Für die Untersuchung der Jahrringe wurden 2020 150 Individuen beprobt. Es wurden Hand- und Dünnschnitte durchgeführt um festzustellen, ob die letztere, sehr zeit- und kostenintensive Methode zwingend notwendig ist. Es hat sich gezeigt, dass Dünnschnitte nichtsdestotrotz wesentlich sind, da es zum einen teils sehr schmale Jahrringe, aus nur wenigen Zellreihen bestehend, gibt, die in Handschnitten schwer zu identifizieren sind. Zum anderen können Jahrringe auch Anomalien ausbilden. Sog. „falsche Jahrringe“ entstehen, wenn in der Vegetationsperiode schlechte Bedingungen vorherrschen, wie beispielsweise die sehr trockenen Sommer 2018 und 2019. Die Pflanze reagiert mit Spätholz-Bildung. Durch die im Herbst folgenden Regenfälle verbesserten sich die Situation wieder und es wurde nochmals Frühholz ausgebildet.
Beispiel einer Jahrringserie, welche gut mit den gemessenen Niederschlägen korreliert. Im Außenbereich sind wieder „falsche Jahrringe“ zu sehen.
Die linke Abbildung zeigt einen Handschnitt mit beispielsweise drei schmalen Außenringen. Die Dünnschnitt-Aufnahme zeigt jedoch, dass es sich um „falsche Jahrringe“ handelt. Dort sind die Anomalien mit Pfeilen und Jahrringe mit Linien gekennzeichnet.
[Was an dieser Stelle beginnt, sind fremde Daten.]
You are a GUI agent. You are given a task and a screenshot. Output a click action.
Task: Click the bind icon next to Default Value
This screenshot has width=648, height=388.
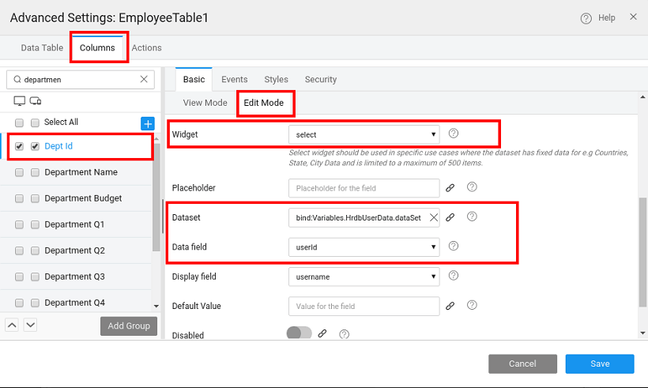(x=450, y=306)
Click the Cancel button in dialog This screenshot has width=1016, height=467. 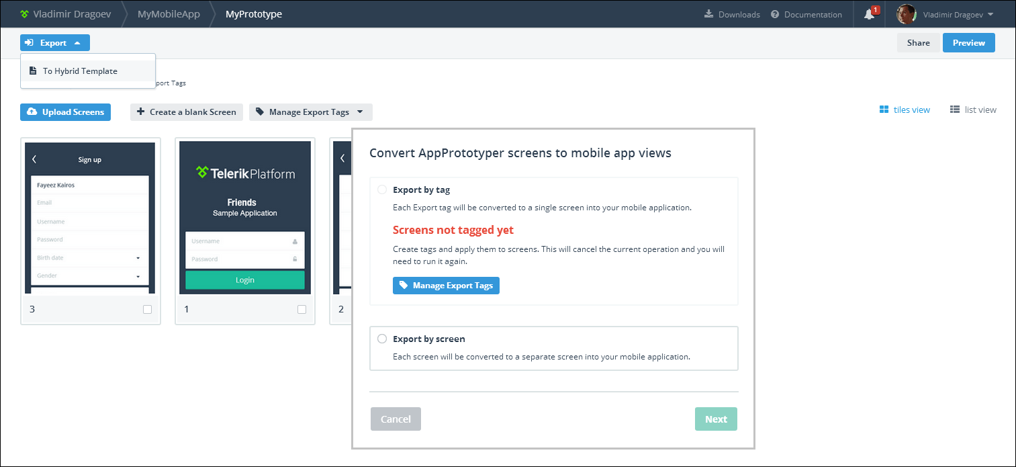pos(396,419)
Handschnittaufnahme einer Calluna-Probe
Dünnschnittaufnahme derselben Probe
Weiter nehmen wir an, dass es in den Pflanzenorganen zu unterschiedlichen Ausprägungen der Jahrringe kommen kann. Aus diesem Grund wurde bei jeder der 150 Pflanzen jeweils einmal der Spross-, Wurzelhals- und Wurzel-Abschnitt beprobt. Die Analysen ergaben, dass die Jahrringserien der verschiedenen Abschnitte einer Pflanze in der Regel übereinstimmen.
Links der Spross, in der Mitte den Wurzelhals und rechts die Wurzel (zu erkennen am fehlenden Mark in der Mitte). Der Sprossabschnitt weist lediglich vier Jahrringe auf, da die Fläche, auf der die Probe genommen wurde, vier Jahre zuvor gebrannt wurde.
Durch die Aufspaltung der Farbkanäle werden die Jahrringe besser sichtbar, was bei ihrer Identifizierung hilft.
Die Untersuchungen konnten eine hohe Variabilität zwischen den Individuen bestätigen. Das durchschnittliche Alter der bis dato untersuchten Individuen liegt bei 16 Jahren.
Darstellung der Jahrringreihen im unteren Bereich. Die obere Kurve repräsentiert die Niederschläge in der Kyritz-Ruppiner Heide mit dem kritischen Schwellenwert (rot gestrichelt), welche die Besenheide für eine langfristige Erhaltung benötigt.
Aus den einzelnen Jahrringserien wird eine sogenannte Chronologie erstellt, welche auf dem zweiten Diagramm zu sehen ist. Es zeigt sich, dass diese mit der Niederschlagskurve in Wechselwirkung steht. Ein Indiz dafür, dass der Niederschlag ein ausschlaggebender Faktor für das Wachstum von Besenheide ist.
Chronologie der einzelnen Jahrringserien
Die Ermittlung der Jahrringe ist noch nicht für alle Individuen abgeschlossen, weshalb es noch keine Ergebnisse bezüglich des Zusammenhangs mit der Blühphänologie gibt.